As projection display screens become larger, uneven luminance in each red, green, and blue color (hereafter referred to as R, G, B) and color impurity in the combinations of R, G, B occur because of i) deviation in the characteristics of the light source and video display elements, ii) light reduction at the periphery of the projection lens, and iii) projection angles subtending to the screen. Accordingly, the need has increased to incorporate circuits for correcting uneven luminance and color impurity. One example is disclosed in Japanese Laid-open Patent A61-243495.
An example of the prior art is explained with reference to FIG. 4.
The video signal input from a video signal input terminal 41 is converted to R, G, B video signals by a signal processor 48. An adder 49 adds a correction signal (described later) to the R, G, B video signals. After the correction signal is added, the R, G, B video signals pass through a drive circuit 50 and are output at video output terminal 51 to drive the video display element (not illustrated) thereby projecting the video image on the screen (not illustrated).

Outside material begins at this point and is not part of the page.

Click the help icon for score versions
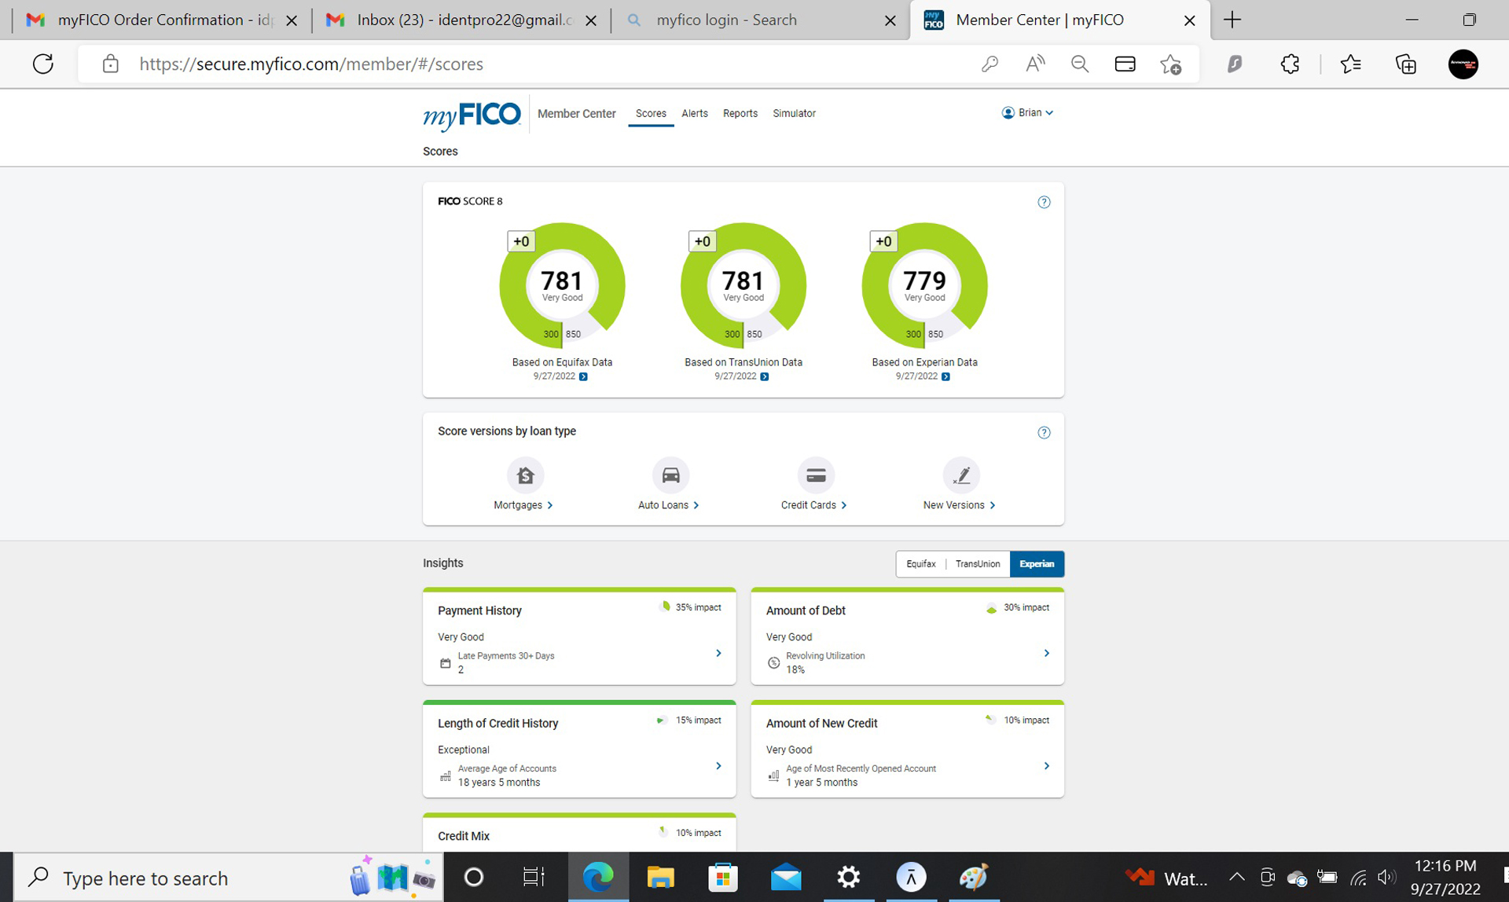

To generate the correction signal, the video signal with a specified amplitude is input to the video input terminal 41. A video image is expected to be displayed on the screen at a uniform luminance level by employing this video signal with a specified amplitude. However, because of the aforementioned reasons, the luminance level on the screen may not be uniform in some cases.

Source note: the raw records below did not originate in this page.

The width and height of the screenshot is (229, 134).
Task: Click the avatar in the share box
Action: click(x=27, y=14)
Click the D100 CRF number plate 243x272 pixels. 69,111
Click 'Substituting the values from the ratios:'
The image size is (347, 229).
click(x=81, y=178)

Correction data for maintaining a uniform luminance level on the screen is therefore created as follows.
A projection screen is divided into squares. The luminance level of the video image in each divided square on the screen is measured using a video camera. The difference between the measured luminance level and a specified luminance level is stored in a memory 46 as correction data for each divided area.

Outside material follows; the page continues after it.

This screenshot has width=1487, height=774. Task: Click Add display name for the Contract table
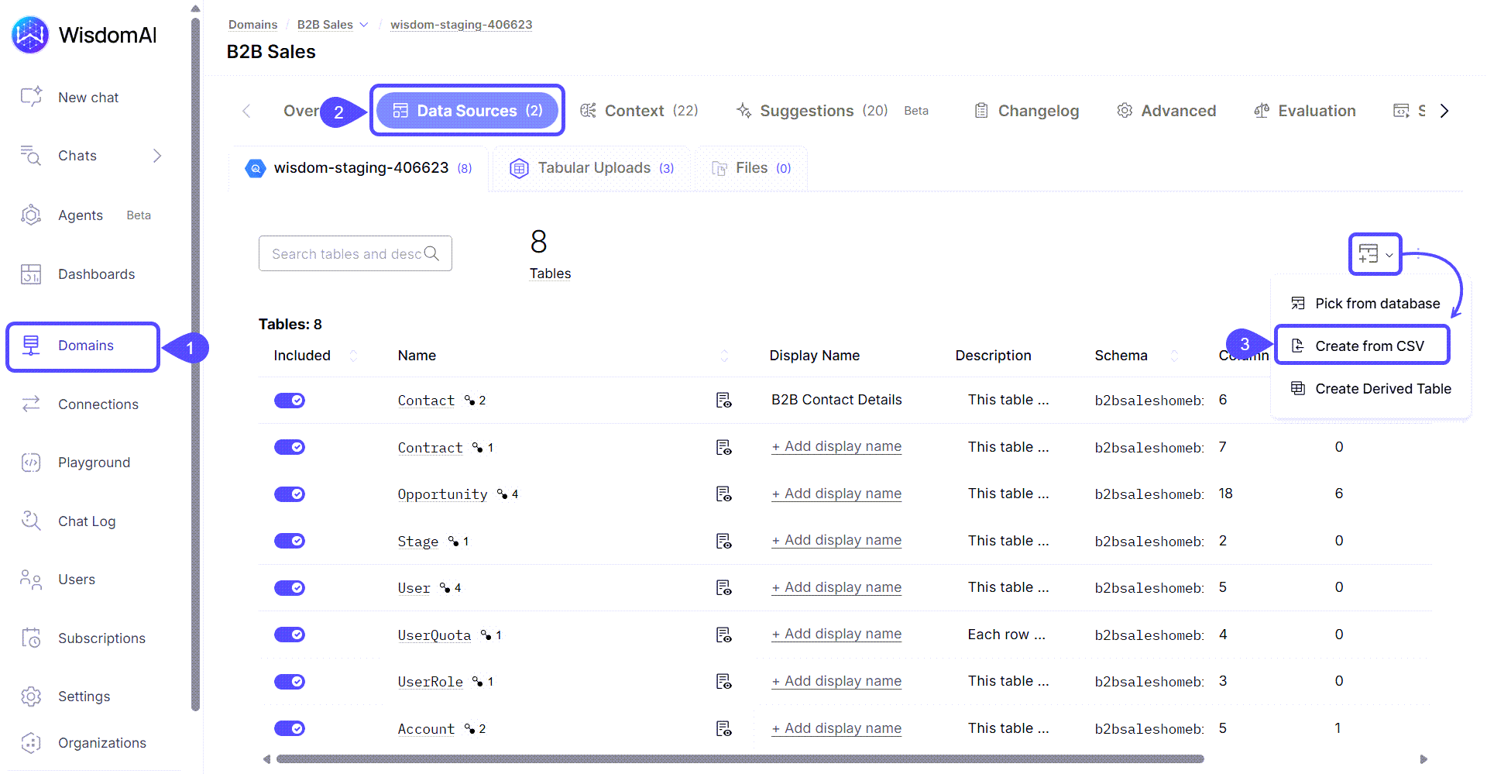pyautogui.click(x=836, y=446)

The video signal input to the video signal input terminal 41 is also input to a synchronizing separator 42. The synchronizing separator 42 outputs a horizontal synchronizing signal H and a vertical synchronizing signal V. The horizontal synchronizing signal H is input to a phase synchronizing circuit 43. The phase synchronizing circuit 43 produces a horizontal synchronizing clock signal CLK in accordance with the horizontal synchronizing signal H to an address counter 45. At the same time, the synchronizing separator 42 also outputs the vertical synchronizing signal V to the address counter 45.
In practical operation, for reading the correction data previously stored in the memory 46, the horizontal synchronizing clock signal CLK and the vertical synchronizing signal V control the address counter 45 for calculating an address in the memory 46 corresponding to each divided area made at creating the correction data.
A D/A converter 47 converts the correction data read from the memory 46 into an analog correction signal. This analog correction signal is input to the adder 49.
As mentioned above, unevenness in the luminance or color of the video image displayed on the screen is corrected by adding the correction signal to the input video signal at the adder 49 and driving the video display element through the driver 50.
However, since unevenness of the luminance or color of the video image is corrected for each divided area, a gap in correction between the correction data for each area may be obvious.
The gap in horizontal direction can be smoothed relatively easily by the use of a low pass filter. However, for smoothing the gap in vertical direction, an expensive circuit such as a field memory may be required. Consequently, smoothing in the vertical direction is not always easy in the prior art.